__Aim of the exercise__:
Present the lines starting at the one containing "706x1568 pixels. At" and ending at the one containing "Action: pos(772,317)" as a Markdown table with two columns, Row and Line. Skip any blank lines.

(Items listed in a dataset)
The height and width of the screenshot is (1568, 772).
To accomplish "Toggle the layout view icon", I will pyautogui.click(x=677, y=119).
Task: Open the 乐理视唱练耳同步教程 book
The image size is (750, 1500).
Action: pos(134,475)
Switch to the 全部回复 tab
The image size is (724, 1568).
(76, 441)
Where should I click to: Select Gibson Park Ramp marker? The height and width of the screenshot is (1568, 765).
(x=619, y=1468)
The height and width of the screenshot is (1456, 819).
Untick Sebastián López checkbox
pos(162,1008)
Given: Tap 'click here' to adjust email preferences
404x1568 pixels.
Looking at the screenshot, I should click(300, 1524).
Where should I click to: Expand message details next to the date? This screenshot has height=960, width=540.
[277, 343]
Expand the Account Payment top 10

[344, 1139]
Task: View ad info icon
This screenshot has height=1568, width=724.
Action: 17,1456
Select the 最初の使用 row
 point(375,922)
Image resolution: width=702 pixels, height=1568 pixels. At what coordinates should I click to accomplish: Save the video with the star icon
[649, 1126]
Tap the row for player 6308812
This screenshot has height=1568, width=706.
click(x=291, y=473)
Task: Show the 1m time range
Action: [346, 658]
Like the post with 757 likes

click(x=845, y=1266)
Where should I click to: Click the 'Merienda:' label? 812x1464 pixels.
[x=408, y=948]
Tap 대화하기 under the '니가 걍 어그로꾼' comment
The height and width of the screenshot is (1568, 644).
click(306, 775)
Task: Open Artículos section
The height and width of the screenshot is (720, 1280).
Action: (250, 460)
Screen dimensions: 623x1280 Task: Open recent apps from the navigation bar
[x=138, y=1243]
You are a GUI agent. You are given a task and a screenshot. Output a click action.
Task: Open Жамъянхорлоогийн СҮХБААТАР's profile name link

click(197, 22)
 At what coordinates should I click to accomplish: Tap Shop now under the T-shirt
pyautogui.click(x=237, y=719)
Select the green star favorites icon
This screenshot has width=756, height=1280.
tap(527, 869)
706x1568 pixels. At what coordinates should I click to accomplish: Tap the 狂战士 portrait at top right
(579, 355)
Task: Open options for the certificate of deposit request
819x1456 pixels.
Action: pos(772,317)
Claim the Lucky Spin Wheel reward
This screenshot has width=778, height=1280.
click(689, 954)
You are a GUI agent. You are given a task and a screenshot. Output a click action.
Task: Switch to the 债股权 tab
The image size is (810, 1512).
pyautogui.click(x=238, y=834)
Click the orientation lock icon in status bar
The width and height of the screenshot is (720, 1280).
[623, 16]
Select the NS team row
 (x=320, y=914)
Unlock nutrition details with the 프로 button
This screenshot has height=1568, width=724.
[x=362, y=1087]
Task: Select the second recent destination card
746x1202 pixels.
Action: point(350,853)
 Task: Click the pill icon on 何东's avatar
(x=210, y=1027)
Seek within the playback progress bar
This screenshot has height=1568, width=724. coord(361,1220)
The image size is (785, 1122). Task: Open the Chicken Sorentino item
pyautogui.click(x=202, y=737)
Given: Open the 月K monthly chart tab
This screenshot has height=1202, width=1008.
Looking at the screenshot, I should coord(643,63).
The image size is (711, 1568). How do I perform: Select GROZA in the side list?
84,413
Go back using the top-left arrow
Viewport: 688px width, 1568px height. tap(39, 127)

__Expected answer__:
| Row | Line |
|---|---|
| 1 | 706x1568 pixels. At what coordinates should I click to accomplish: Tap the 狂战士 portrait at top right |
| 2 | (579, 355) |
| 3 | Task: Open options for the certificate of deposit request |
| 4 | 819x1456 pixels. |
| 5 | Action: pos(772,317) |